Лечение игрового расстройства работает — мета-анализ 21 РКИ показывает крупные устойчивые эффекты
- Мета-анализ 21 контролируемого исследования (N=1 360): вмешательства снижают симптомы игрового расстройства с крупным эффектом (Hedges' g=1,38, p<,001) и время игры (g=0,90, p=,002)
- Коморбидная депрессия (g=0,65, p=,001) и тревога (g=0,66, p=,001) тоже улучшаются — лечение работает на два фронта
- Эффекты устойчивы на 90-дневном катамнезе: симптомы GD g=1,15 (p<,001), время игры g=0,79 (p=,025)
- Подростки отвечают на лечение лучше взрослых; коморбидность не снижает эффективность — лечите расстройство, а не обходите коморбидность
Игровое расстройство вошло в МКБ-11 в 2022 году.
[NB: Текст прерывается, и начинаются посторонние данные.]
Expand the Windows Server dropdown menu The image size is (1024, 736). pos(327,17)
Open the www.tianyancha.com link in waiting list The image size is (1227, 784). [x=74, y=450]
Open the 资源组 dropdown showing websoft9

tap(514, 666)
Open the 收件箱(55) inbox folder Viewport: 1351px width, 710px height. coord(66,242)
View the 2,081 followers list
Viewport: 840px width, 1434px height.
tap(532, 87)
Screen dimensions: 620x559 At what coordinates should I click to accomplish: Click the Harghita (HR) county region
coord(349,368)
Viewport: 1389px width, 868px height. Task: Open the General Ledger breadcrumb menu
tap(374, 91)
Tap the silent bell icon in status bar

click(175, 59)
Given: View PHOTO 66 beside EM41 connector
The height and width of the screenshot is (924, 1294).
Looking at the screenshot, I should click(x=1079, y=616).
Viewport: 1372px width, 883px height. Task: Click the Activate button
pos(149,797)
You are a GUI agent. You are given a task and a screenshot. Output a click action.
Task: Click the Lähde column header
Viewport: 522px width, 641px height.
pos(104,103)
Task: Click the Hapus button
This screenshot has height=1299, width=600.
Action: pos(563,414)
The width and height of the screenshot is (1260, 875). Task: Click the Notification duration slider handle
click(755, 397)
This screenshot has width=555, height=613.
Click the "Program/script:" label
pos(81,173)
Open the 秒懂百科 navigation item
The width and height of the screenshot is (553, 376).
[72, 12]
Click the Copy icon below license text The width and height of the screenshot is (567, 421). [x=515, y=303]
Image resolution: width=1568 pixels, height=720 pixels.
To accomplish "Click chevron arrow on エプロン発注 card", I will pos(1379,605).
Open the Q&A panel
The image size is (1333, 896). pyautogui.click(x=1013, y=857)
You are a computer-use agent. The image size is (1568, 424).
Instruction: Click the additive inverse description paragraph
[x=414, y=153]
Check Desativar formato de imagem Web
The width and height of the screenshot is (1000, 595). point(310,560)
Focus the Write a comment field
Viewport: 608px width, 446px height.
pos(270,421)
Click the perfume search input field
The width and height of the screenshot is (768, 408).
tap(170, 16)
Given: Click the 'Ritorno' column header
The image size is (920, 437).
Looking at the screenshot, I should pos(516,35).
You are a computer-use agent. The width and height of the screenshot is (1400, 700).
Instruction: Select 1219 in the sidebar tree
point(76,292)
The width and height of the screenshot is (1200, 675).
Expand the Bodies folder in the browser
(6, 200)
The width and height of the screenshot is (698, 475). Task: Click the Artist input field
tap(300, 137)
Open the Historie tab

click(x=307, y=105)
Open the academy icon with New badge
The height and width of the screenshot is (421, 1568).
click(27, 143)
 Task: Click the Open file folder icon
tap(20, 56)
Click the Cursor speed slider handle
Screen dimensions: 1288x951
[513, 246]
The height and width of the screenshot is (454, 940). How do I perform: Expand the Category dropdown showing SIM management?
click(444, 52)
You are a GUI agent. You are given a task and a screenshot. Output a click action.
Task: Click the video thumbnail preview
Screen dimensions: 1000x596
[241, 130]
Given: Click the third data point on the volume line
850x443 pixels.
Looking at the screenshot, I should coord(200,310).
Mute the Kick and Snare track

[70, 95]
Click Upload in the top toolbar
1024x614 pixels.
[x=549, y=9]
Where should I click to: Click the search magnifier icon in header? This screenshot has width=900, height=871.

Спустя три года клиницисты задают вопрос важнее диагностической валидности: можно ли это лечить? Этот мета-анализ из Psychiatry Research объединяет 21 контролируемое исследование за 2007-2025 годы и даёт самый чёткий ответ, который поле произвело на сегодняшний день. Да. Эффект крупный. Он сохраняется.
Масштаб эффекта не тривиален
Hedges' g=1,38 для снижения симптомов — это не скромная статистическая находка. Для контекста: пулированный эффект антидепрессантов vs плацебо при большом депрессивном расстройстве обычно g=0,30-0,35. КПТ при тревожных расстройствах — около g=0,70-0,80. Мета-анализ помещает лечение игрового расстройства в диапазон наиболее эффективных психотерапевтических вмешательств в психиатрии.
Вторичные исходы рассказывают клиническую историю. Депрессия улучшилась (g=0,65), тревога улучшилась (g=0,66) параллельно с игровыми симптомами. Это не совпадение. Игровое расстройство и аффективные расстройства разделяют регуляторные механизмы. Когда вы успешно снижаете компульсивный гейминг, вы одновременно адресуете эмоциональную дисрегуляцию, которая его поддерживала.
Данные 90-дневного катамнеза критичны. Улучшение симптомов GD сохранилось (g=1,15), как и снижение времени игры (g=0,79). Для поведенческой аддикции, где рецидив — клиническое ожидание, устойчивые эффекты на три месяца клинически значимы.
Что из этого следует для практики
Три находки с прямым клиническим применением.
Первая: коморбидность не модерировала исходы лечения. Клиницисты рутинно откладывают работу с игровым расстройством, когда присутствуют депрессия, тревога или СДВГ. Данные говорят: лечите игровое расстройство. Коморбидные состояния не снижают эффективность лечения — и могут улучшиться параллельно.
Вторая: подростки показали бо́льшие эффекты лечения, чем взрослые. Это согласуется с нейробиологией развития — подростковый мозг сохраняет бо́льшую пластичность в цепях вознаграждения и исполнительного контроля. Раннее вмешательство не только этически предпочтительнее — оно эмпирически эффективнее.
Третья: КПТ доминировала среди исследований, но не-КПТ подходы (семейная терапия, майндфулнес-вмешательства) показали сопоставимую эффективность. Механизм лечения может быть менее связан со специфическими техниками КПТ и более — со структурированным взаимодействием с поведенческим паттерном. Для практиков без КПТ-специализации это разрешение работать в своей модальности.
Мета-анализ 21 исследования: лечение игрового расстройства даёт крупный эффект (g=1,38), устойчивый на 90 дней — коморбидность не снижает эффективность, подростки отвечают лучше всех.
Высокая гетерогенность между исследованиями (I2>50%). Непоследовательные диагностические подходы — одни используют МКБ-11, другие DSM-5. Катамнез редко превышал 90 дней. Фармакологические вмешательства недостаточно изучены.